Na sequência, podemos tomar a citação de Proust para reafirmar o argumento acima sobre a temporalidade na obra, pois ele enfatiza que “o olho (do gato) que gosta de brincar com os outros sentidos e de se reconstituir com a ajuda de algumas cores, mais do que qualquer passado, mais do que qualquer futuro, já se sente o frescor das ostras que vão molhar as patas do gato e podem já ser previstas, no momento da acumulação precária estas pérolas frágeis rendendo-se ao peso do gato, ao grito de sua fissura e aos trovões da sua queda”.  Em outras palavras, a natureza morta de Chardin é um recorte que conta uma história de um porvir. Todo o quadro é permeado por esta urgência, de que assim que o gato pular, as ostras e a faca, e toda a fragilidade deste cenário, vão ruir rumo ao chão. E Chardin faz isso pela postura do gato e pela disposição da faca. Esta destruição futura do cenário que o quadro prevê não deixa de ser mais uma demonstração da morte. Pois, assim como a raia sangra no espaço central, o instante preservado pela pintura anuncia sempre que a morte pode estar presente no pular do gato e “nos trovões da sua queda”.

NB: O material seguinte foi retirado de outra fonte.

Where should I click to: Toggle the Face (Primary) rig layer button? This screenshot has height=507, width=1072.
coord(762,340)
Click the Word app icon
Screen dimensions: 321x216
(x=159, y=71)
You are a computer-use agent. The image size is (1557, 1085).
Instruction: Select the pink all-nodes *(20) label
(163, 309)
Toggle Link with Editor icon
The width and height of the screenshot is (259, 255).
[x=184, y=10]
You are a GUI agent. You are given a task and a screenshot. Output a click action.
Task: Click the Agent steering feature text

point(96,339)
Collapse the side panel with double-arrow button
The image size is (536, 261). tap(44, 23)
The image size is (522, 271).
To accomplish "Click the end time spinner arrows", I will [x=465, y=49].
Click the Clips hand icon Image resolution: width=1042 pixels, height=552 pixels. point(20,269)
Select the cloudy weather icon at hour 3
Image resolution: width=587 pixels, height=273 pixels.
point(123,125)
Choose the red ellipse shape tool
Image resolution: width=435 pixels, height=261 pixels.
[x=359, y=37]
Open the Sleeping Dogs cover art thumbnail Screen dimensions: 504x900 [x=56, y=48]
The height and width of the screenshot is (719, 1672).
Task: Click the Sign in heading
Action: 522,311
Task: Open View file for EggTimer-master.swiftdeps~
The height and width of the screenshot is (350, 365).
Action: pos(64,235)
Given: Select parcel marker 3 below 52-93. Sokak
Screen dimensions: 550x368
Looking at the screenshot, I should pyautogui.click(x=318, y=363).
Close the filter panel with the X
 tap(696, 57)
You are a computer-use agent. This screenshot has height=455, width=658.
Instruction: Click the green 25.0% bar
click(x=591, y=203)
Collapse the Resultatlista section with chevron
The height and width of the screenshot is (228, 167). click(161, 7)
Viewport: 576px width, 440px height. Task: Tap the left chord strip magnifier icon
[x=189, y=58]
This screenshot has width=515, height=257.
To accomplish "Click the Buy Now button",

Referências bibliográficas

SCHWARCZ, Lilia Moritz. Pintura neoclássica e o primado da forma: o elogio da Nação in O Sol do Brasil – Nicolas-Antoine Taunay e as desventuras dos artistas franceses na corte de d.João. São Paulo: Companhia das Letras, 2008, p.78.

PROUST, Marcel. Chardin et Rembrandt. Texto escrito em 1895, mas publicado pela primeira vez em 1954; ed. utilizada: 1971, p. 375-376.